## SCHRIFTLICHE AUFGABE A
Schreib aus den Datensätzen die Zeilen von der Zeile mit „The height and“ bis einschließlich der Zeile mit „click(x=411, y=112)“ unverändert ab. Lass die Bilder dabei weg.
═══ ZITIERTER TEXT ═══
Bundesentwicklungsministerin Svenja Schulze (SPD) sagte in einem Radiointerview, man müsse mit dem Wiederaufbau der Ukraine bereits jetzt zu beginnen. Millionen Menschen im Land brauchten ein Dach über dem Kopf, Strom und Wärme, damit sie in der Ukraine bleiben könnten.
„Man muss wahrscheinlich vieles parallel und gleichzeitig machen und auch damit rechnen, dass das ein oder andere wieder zerstört werden kann. Aber wichtig ist es ja, dass erstmal die Kinder weiter Schulen haben, dass das Krankenhaus vor Ort funktioniert, dass Strom, dass Wasser da ist. Und deswegen helfen wir auch jetzt schon in der Ukraine den Menschen, das wieder aufzubauen.“
Deutschland hat die Ukraine laut Schulze bereits mit 426 Millionen Euro unterstützt. Etwa 200 Millionen davon seien direkt an die Menschen vor Ort gegangen.
═══ GEGEBENE DATENSÄTZE ═══
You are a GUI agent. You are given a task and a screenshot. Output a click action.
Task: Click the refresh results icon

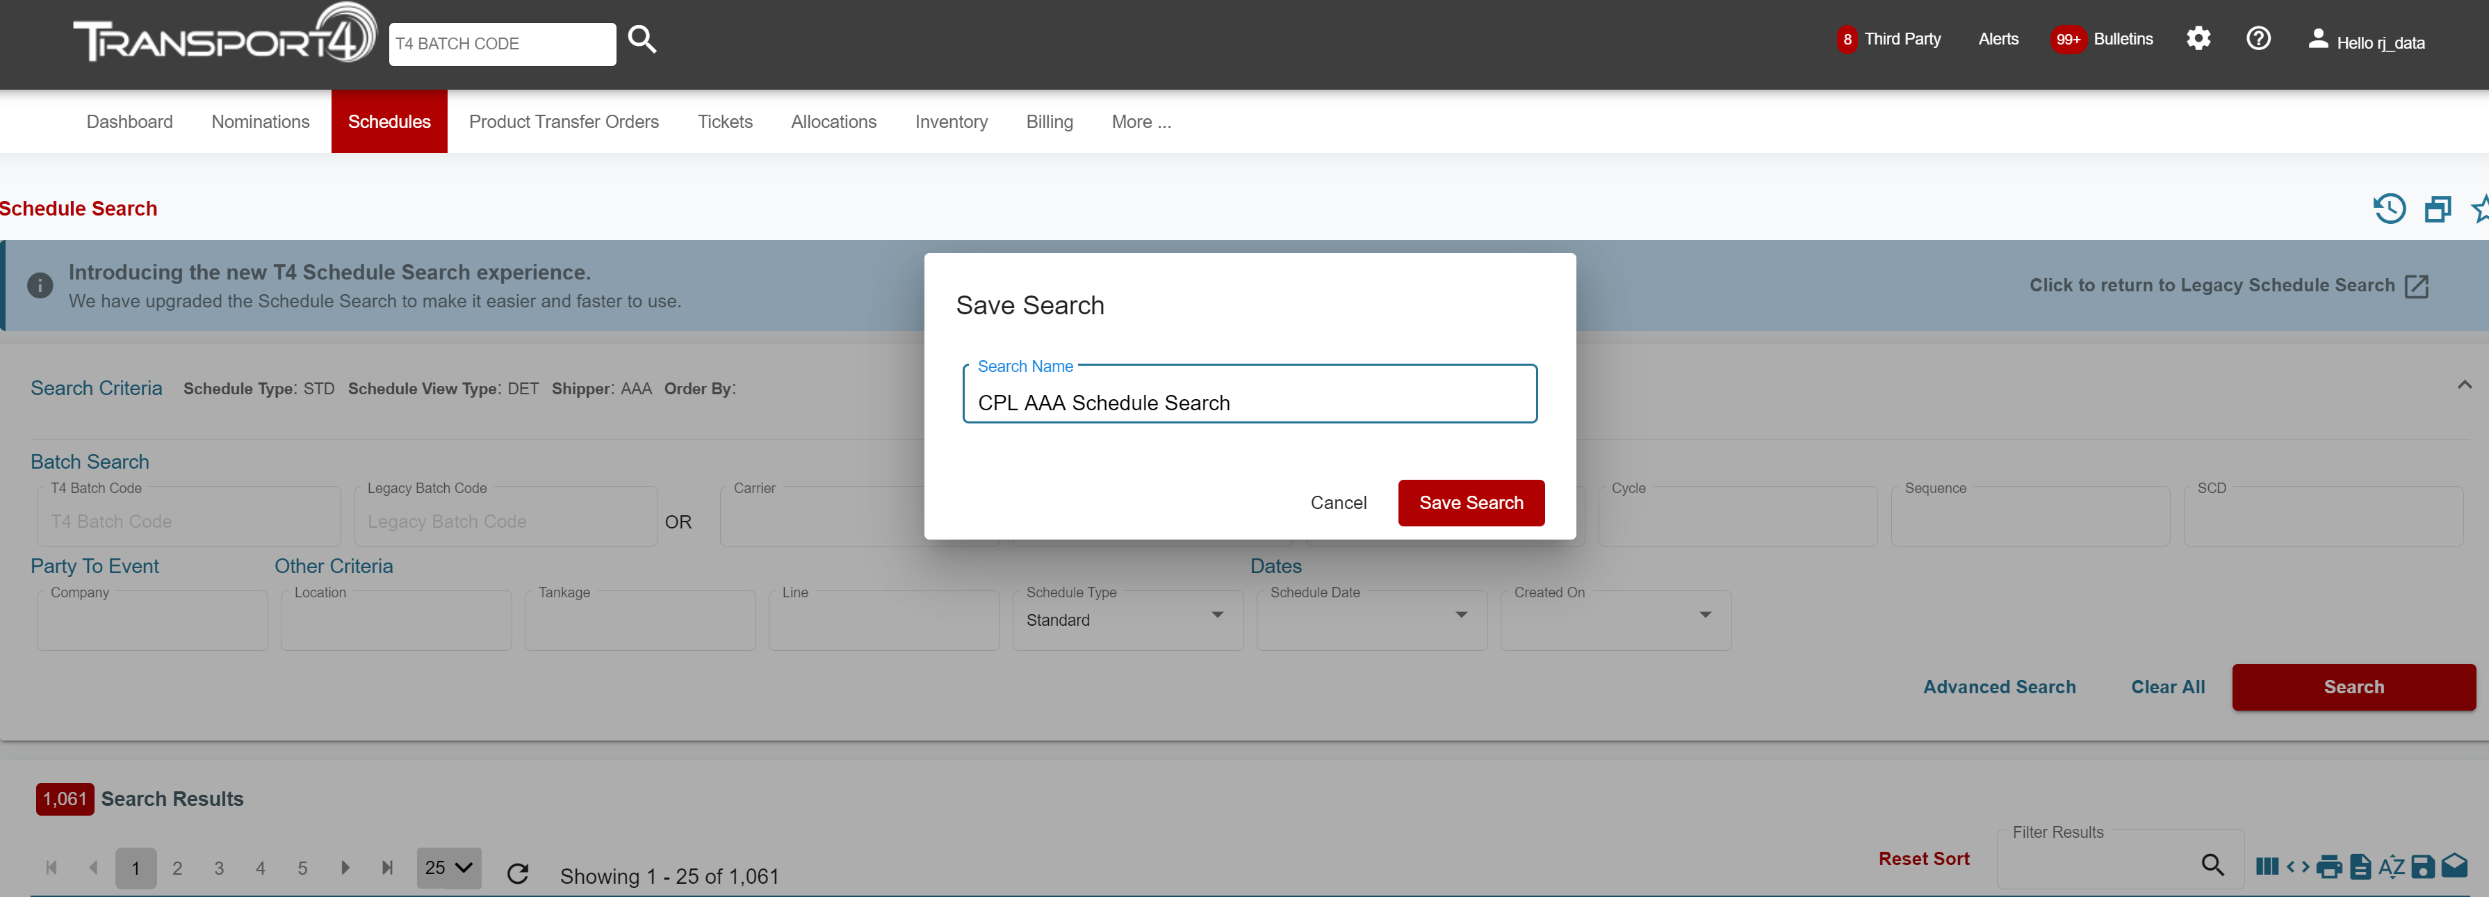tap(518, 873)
═══
═══ GEGEBENE DATENSÄTZE ═══
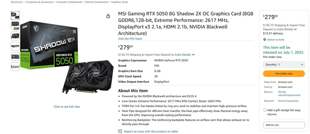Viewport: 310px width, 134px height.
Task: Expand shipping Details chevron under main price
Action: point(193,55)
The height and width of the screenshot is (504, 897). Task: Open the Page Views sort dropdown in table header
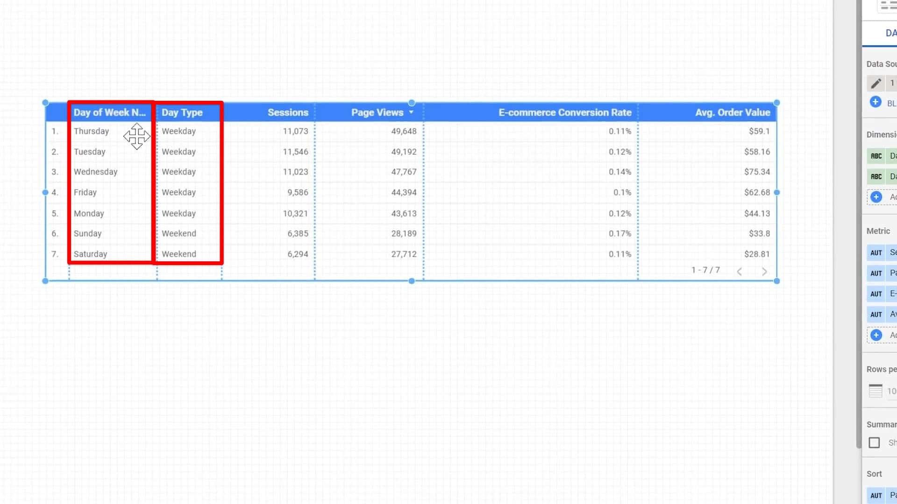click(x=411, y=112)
═══
## SCHRIFTLICHE AUFGABE B
Schreib den Text über den Wiederaufbau der Ukraine nach seinem letzten Satz weiter.

## SCHRIFTLICHE ANTWORT A
The height and width of the screenshot is (504, 897). Task: Open the Page Views sort dropdown in table header
click(x=411, y=112)

## SCHRIFTLICHE ANTWORT B
Das Entwicklungsministerium konkretisierte am Montag die Verwendung der bereits im Juli bei einer Konferenz in der Schweiz zugesagten 406 Millionen Euro Hilfsgelder für die Ukraine. Der Schwerpunkt soll auf der Versorgung binnenvertriebener Familien, der Reparatur von im Krieg zerstörter „kritischer Infrastruktur“ und der staatlichen Basisversorgung für die Bevölkerung liegen.
„Putins menschenverachtendes Kalkül ist, dass die Ukrainer im Winter bei Kälte und Dunkelheit ihre Kampfesmoral verlieren“, sagte Schulze bei der Konferenz. „Dem müssen wir uns entgegen stellen und die ukrainische Gesellschaft so stärken, dass sie in diesem schwierigen Winter den Mut nicht verliert. Diese Solidarität zeigt Putin, dass wir uns nicht spalten lassen.“
So soll Korruption bei Verwendung der Ukraine-Hilfe verhindert werden
Bezüglich der Korruptionsvorwürfe gegen die Ukraine sagte Schulze, die Hilfsgelder sollten in überschaubare Projekte auf kommunaler Ebene fließen. „Dann sieht man ganz genau: Ist das Geld verbaut worden? Steht da am Ende ein Gebäude, in das Menschen wieder einziehen können?“ Andernfalls werde das Geld nicht fließen, so Schulze.
Im weltweiten „Korruptions-Wahrnehmungsindex“ von Transparency International 2021 belegte die Ukraine Platz 122 von 180. Auf dem europäischen Kontinent steht nur Russland (Platz 136) schlechter da. Deutschland liegt auf Platz zehn.